Top of The input

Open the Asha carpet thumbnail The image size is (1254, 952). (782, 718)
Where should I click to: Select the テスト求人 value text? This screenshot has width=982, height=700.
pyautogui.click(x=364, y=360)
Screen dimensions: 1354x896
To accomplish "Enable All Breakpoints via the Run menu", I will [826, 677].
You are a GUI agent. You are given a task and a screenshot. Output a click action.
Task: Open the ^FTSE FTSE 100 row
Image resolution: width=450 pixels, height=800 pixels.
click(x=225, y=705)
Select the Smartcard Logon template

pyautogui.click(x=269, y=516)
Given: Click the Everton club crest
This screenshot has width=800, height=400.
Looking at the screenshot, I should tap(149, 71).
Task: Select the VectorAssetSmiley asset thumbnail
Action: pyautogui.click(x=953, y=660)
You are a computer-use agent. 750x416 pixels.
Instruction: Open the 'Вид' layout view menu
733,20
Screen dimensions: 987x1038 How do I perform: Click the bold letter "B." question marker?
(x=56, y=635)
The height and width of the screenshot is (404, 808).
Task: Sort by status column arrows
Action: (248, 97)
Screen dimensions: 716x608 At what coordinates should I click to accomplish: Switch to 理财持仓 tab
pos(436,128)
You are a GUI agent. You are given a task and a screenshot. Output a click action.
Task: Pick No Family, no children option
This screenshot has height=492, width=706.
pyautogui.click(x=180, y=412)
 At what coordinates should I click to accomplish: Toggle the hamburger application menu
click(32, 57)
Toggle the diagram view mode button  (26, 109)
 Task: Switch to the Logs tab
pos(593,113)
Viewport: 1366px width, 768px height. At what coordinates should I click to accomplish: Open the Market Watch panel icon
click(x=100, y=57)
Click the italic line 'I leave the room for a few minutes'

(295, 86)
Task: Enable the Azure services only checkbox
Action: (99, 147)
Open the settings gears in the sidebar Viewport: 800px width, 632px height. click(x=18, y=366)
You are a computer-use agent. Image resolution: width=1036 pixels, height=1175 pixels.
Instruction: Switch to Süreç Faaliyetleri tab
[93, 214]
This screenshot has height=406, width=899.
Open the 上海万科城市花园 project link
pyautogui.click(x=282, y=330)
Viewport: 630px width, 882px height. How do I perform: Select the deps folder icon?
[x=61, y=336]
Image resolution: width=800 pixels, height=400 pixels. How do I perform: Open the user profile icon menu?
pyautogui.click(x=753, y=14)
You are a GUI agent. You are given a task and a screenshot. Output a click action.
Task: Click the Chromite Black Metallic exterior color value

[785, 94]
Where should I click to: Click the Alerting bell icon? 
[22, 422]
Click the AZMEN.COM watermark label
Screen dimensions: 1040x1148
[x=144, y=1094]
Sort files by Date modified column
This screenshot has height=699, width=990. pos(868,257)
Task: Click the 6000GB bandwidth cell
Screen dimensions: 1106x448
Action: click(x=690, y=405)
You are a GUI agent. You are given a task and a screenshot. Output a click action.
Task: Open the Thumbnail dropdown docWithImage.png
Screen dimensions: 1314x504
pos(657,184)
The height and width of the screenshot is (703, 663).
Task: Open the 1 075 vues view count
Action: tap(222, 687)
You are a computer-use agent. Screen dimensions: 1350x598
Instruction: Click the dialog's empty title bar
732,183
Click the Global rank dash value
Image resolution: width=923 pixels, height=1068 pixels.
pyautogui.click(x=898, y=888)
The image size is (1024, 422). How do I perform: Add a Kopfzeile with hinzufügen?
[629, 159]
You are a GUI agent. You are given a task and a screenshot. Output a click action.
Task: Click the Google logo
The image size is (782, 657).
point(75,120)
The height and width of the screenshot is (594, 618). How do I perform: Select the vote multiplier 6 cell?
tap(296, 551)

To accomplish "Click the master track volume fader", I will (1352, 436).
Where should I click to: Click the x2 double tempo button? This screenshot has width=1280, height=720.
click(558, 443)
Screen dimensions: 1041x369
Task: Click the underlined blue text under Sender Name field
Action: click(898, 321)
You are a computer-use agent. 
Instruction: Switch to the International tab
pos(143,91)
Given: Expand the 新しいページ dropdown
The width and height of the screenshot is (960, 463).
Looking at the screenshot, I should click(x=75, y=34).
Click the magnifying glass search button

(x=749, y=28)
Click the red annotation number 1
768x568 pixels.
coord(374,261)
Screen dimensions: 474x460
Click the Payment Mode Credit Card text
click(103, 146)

Bottom of The input

Look above for the line with "Viewport: 630px width, 882px" and the line with "Click the Global rank dash value". Write out those two lines and all the lines between them, exactly, and no others.

Viewport: 630px width, 882px height. How do I perform: Select the deps folder icon?
[x=61, y=336]
Image resolution: width=800 pixels, height=400 pixels. How do I perform: Open the user profile icon menu?
pyautogui.click(x=753, y=14)
You are a GUI agent. You are given a task and a screenshot. Output a click action.
Task: Click the Chromite Black Metallic exterior color value

[785, 94]
Where should I click to: Click the Alerting bell icon? 
[22, 422]
Click the AZMEN.COM watermark label
Screen dimensions: 1040x1148
[x=144, y=1094]
Sort files by Date modified column
This screenshot has height=699, width=990. pos(868,257)
Task: Click the 6000GB bandwidth cell
Screen dimensions: 1106x448
Action: click(x=690, y=405)
You are a GUI agent. You are given a task and a screenshot. Output a click action.
Task: Open the Thumbnail dropdown docWithImage.png
Screen dimensions: 1314x504
pos(657,184)
The height and width of the screenshot is (703, 663).
Task: Open the 1 075 vues view count
Action: tap(222, 687)
You are a computer-use agent. Screen dimensions: 1350x598
Instruction: Click the dialog's empty title bar
732,183
Click the Global rank dash value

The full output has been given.